**What to work on:**
Rewrite the records below, replacing every "GUI agent" with "interface agent" and changing nothing else.

**Record set:**

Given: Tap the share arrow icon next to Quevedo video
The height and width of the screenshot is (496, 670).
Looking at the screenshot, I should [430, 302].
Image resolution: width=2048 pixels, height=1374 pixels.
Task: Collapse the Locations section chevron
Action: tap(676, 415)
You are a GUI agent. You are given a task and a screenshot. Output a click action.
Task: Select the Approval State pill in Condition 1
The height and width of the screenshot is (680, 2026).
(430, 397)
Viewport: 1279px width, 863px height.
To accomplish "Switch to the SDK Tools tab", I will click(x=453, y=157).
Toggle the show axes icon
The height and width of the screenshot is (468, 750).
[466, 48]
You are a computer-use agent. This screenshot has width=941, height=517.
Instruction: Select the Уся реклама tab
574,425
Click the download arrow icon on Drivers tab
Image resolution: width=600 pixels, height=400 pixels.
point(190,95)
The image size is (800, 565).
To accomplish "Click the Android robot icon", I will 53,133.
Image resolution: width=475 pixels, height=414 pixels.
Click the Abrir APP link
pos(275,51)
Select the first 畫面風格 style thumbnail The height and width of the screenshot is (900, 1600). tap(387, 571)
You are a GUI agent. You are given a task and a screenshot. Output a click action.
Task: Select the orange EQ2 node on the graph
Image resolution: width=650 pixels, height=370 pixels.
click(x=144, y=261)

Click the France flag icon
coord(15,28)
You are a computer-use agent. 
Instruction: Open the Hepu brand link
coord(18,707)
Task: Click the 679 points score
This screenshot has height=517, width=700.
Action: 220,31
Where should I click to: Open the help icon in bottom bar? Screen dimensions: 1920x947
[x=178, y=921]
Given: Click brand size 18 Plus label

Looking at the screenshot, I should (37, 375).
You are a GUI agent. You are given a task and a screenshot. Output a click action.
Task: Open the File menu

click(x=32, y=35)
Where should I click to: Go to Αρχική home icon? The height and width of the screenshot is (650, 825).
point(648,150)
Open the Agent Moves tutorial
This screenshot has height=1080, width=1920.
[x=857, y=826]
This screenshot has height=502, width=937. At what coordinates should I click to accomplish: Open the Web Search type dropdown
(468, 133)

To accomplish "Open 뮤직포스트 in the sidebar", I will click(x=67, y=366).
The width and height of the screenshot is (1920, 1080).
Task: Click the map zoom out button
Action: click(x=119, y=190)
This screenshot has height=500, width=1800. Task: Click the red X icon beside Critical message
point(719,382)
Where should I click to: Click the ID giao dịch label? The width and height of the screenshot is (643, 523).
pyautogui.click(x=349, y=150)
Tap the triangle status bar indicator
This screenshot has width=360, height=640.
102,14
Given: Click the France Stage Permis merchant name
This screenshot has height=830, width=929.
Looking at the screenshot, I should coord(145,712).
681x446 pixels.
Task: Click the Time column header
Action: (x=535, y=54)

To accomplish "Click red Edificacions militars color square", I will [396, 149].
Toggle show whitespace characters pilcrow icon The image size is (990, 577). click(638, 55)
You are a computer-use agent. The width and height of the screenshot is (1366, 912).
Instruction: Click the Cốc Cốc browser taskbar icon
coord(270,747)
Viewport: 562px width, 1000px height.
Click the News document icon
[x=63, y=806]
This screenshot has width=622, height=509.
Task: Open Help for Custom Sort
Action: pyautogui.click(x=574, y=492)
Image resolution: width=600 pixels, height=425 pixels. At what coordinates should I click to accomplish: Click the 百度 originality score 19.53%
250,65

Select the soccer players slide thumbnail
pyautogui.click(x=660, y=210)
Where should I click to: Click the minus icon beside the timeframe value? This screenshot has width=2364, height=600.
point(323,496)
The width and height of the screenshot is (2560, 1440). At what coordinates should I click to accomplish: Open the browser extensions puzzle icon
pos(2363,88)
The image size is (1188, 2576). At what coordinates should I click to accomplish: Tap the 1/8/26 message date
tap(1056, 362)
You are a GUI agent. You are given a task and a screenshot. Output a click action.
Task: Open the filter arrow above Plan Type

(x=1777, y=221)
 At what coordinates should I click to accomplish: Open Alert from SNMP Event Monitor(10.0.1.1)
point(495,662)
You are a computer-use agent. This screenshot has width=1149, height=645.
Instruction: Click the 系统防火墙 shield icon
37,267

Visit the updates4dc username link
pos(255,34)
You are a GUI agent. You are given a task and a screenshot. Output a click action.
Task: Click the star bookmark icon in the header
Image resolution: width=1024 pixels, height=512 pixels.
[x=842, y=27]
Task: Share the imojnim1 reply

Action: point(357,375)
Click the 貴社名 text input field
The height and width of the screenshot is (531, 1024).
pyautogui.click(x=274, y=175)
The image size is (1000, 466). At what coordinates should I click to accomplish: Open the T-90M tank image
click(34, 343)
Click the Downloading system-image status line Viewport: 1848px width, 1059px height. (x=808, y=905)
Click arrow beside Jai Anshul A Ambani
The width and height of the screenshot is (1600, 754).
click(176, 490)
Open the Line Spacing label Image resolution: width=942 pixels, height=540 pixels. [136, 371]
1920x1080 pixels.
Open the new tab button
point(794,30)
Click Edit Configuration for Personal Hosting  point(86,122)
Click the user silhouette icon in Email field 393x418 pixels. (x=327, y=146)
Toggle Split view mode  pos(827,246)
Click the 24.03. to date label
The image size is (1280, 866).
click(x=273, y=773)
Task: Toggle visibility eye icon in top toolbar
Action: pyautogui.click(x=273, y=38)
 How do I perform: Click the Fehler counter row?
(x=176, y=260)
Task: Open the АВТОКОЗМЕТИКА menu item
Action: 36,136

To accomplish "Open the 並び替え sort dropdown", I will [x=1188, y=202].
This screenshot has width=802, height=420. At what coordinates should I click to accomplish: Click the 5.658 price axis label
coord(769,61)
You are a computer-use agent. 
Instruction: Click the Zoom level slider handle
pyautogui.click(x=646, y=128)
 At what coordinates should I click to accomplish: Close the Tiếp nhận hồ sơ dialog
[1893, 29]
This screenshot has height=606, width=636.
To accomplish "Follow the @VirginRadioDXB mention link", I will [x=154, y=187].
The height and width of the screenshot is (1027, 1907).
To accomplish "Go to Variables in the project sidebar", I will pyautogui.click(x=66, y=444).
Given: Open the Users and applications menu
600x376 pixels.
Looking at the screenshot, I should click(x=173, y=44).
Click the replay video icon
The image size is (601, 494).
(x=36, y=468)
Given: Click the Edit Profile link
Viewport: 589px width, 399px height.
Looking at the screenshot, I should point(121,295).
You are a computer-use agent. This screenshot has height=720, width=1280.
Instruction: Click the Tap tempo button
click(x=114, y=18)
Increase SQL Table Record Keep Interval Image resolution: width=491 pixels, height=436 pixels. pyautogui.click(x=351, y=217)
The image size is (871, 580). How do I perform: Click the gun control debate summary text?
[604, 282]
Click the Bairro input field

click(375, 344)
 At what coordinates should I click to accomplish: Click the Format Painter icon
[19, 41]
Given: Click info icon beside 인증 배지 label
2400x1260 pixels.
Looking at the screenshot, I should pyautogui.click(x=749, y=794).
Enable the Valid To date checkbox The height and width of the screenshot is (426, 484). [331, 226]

**Task result:**
Given: Tap the share arrow icon next to Quevedo video
The height and width of the screenshot is (496, 670).
Looking at the screenshot, I should [430, 302].
Image resolution: width=2048 pixels, height=1374 pixels.
Task: Collapse the Locations section chevron
Action: tap(676, 415)
You are a interface agent. You are given a task and a screenshot. Output a click action.
Task: Select the Approval State pill in Condition 1
The height and width of the screenshot is (680, 2026).
(430, 397)
Viewport: 1279px width, 863px height.
To accomplish "Switch to the SDK Tools tab", I will click(x=453, y=157).
Toggle the show axes icon
The height and width of the screenshot is (468, 750).
[466, 48]
You are a computer-use agent. This screenshot has width=941, height=517.
Instruction: Select the Уся реклама tab
574,425
Click the download arrow icon on Drivers tab
Image resolution: width=600 pixels, height=400 pixels.
point(190,95)
The image size is (800, 565).
To accomplish "Click the Android robot icon", I will 53,133.
Image resolution: width=475 pixels, height=414 pixels.
Click the Abrir APP link
pos(275,51)
Select the first 畫面風格 style thumbnail The height and width of the screenshot is (900, 1600). tap(387, 571)
You are a interface agent. You are given a task and a screenshot. Output a click action.
Task: Select the orange EQ2 node on the graph
Image resolution: width=650 pixels, height=370 pixels.
click(x=144, y=261)

Click the France flag icon
coord(15,28)
You are a computer-use agent. 
Instruction: Open the Hepu brand link
coord(18,707)
Task: Click the 679 points score
This screenshot has height=517, width=700.
Action: 220,31
Where should I click to: Open the help icon in bottom bar? Screen dimensions: 1920x947
[x=178, y=921]
Given: Click brand size 18 Plus label

Looking at the screenshot, I should (37, 375).
You are a interface agent. You are given a task and a screenshot. Output a click action.
Task: Open the File menu

click(x=32, y=35)
Where should I click to: Go to Αρχική home icon? The height and width of the screenshot is (650, 825).
point(648,150)
Open the Agent Moves tutorial
This screenshot has height=1080, width=1920.
[x=857, y=826]
This screenshot has height=502, width=937. At what coordinates should I click to accomplish: Open the Web Search type dropdown
(468, 133)

To accomplish "Open 뮤직포스트 in the sidebar", I will click(x=67, y=366).
The width and height of the screenshot is (1920, 1080).
Task: Click the map zoom out button
Action: click(x=119, y=190)
This screenshot has height=500, width=1800. Task: Click the red X icon beside Critical message
point(719,382)
Where should I click to: Click the ID giao dịch label? The width and height of the screenshot is (643, 523).
pyautogui.click(x=349, y=150)
Tap the triangle status bar indicator
This screenshot has width=360, height=640.
102,14
Given: Click the France Stage Permis merchant name
This screenshot has height=830, width=929.
Looking at the screenshot, I should coord(145,712).
681x446 pixels.
Task: Click the Time column header
Action: (x=535, y=54)

To accomplish "Click red Edificacions militars color square", I will [396, 149].
Toggle show whitespace characters pilcrow icon The image size is (990, 577). click(638, 55)
You are a computer-use agent. The width and height of the screenshot is (1366, 912).
Instruction: Click the Cốc Cốc browser taskbar icon
coord(270,747)
Viewport: 562px width, 1000px height.
Click the News document icon
[x=63, y=806]
This screenshot has width=622, height=509.
Task: Open Help for Custom Sort
Action: pyautogui.click(x=574, y=492)
Image resolution: width=600 pixels, height=425 pixels. At what coordinates should I click to accomplish: Click the 百度 originality score 19.53%
250,65

Select the soccer players slide thumbnail
pyautogui.click(x=660, y=210)
Where should I click to: Click the minus icon beside the timeframe value? This screenshot has width=2364, height=600.
point(323,496)
The width and height of the screenshot is (2560, 1440). At what coordinates should I click to accomplish: Open the browser extensions puzzle icon
pos(2363,88)
The image size is (1188, 2576). At what coordinates should I click to accomplish: Tap the 1/8/26 message date
tap(1056, 362)
You are a interface agent. You are given a task and a screenshot. Output a click action.
Task: Open the filter arrow above Plan Type

(x=1777, y=221)
 At what coordinates should I click to accomplish: Open Alert from SNMP Event Monitor(10.0.1.1)
point(495,662)
You are a computer-use agent. This screenshot has width=1149, height=645.
Instruction: Click the 系统防火墙 shield icon
37,267

Visit the updates4dc username link
pos(255,34)
You are a interface agent. You are given a task and a screenshot. Output a click action.
Task: Click the star bookmark icon in the header
Image resolution: width=1024 pixels, height=512 pixels.
[x=842, y=27]
Task: Share the imojnim1 reply

Action: point(357,375)
Click the 貴社名 text input field
The height and width of the screenshot is (531, 1024).
pyautogui.click(x=274, y=175)
The image size is (1000, 466). At what coordinates should I click to accomplish: Open the T-90M tank image
click(34, 343)
Click the Downloading system-image status line Viewport: 1848px width, 1059px height. (x=808, y=905)
Click arrow beside Jai Anshul A Ambani
The width and height of the screenshot is (1600, 754).
click(176, 490)
Open the Line Spacing label Image resolution: width=942 pixels, height=540 pixels. [136, 371]
1920x1080 pixels.
Open the new tab button
point(794,30)
Click Edit Configuration for Personal Hosting  point(86,122)
Click the user silhouette icon in Email field 393x418 pixels. (x=327, y=146)
Toggle Split view mode  pos(827,246)
Click the 24.03. to date label
The image size is (1280, 866).
click(x=273, y=773)
Task: Toggle visibility eye icon in top toolbar
Action: pyautogui.click(x=273, y=38)
 How do I perform: Click the Fehler counter row?
(x=176, y=260)
Task: Open the АВТОКОЗМЕТИКА menu item
Action: 36,136

To accomplish "Open the 並び替え sort dropdown", I will [x=1188, y=202].
This screenshot has width=802, height=420. At what coordinates should I click to accomplish: Click the 5.658 price axis label
coord(769,61)
You are a computer-use agent. 
Instruction: Click the Zoom level slider handle
pyautogui.click(x=646, y=128)
 At what coordinates should I click to accomplish: Close the Tiếp nhận hồ sơ dialog
[1893, 29]
This screenshot has height=606, width=636.
To accomplish "Follow the @VirginRadioDXB mention link", I will [x=154, y=187].
The height and width of the screenshot is (1027, 1907).
To accomplish "Go to Variables in the project sidebar", I will pyautogui.click(x=66, y=444).
Given: Open the Users and applications menu
600x376 pixels.
Looking at the screenshot, I should click(x=173, y=44).
Click the replay video icon
The image size is (601, 494).
(x=36, y=468)
Given: Click the Edit Profile link
Viewport: 589px width, 399px height.
Looking at the screenshot, I should point(121,295).
You are a computer-use agent. This screenshot has height=720, width=1280.
Instruction: Click the Tap tempo button
click(x=114, y=18)
Increase SQL Table Record Keep Interval Image resolution: width=491 pixels, height=436 pixels. pyautogui.click(x=351, y=217)
The image size is (871, 580). How do I perform: Click the gun control debate summary text?
[604, 282]
Click the Bairro input field

click(375, 344)
 At what coordinates should I click to accomplish: Click the Format Painter icon
[19, 41]
Given: Click info icon beside 인증 배지 label
2400x1260 pixels.
Looking at the screenshot, I should pyautogui.click(x=749, y=794).
Enable the Valid To date checkbox The height and width of the screenshot is (426, 484). [331, 226]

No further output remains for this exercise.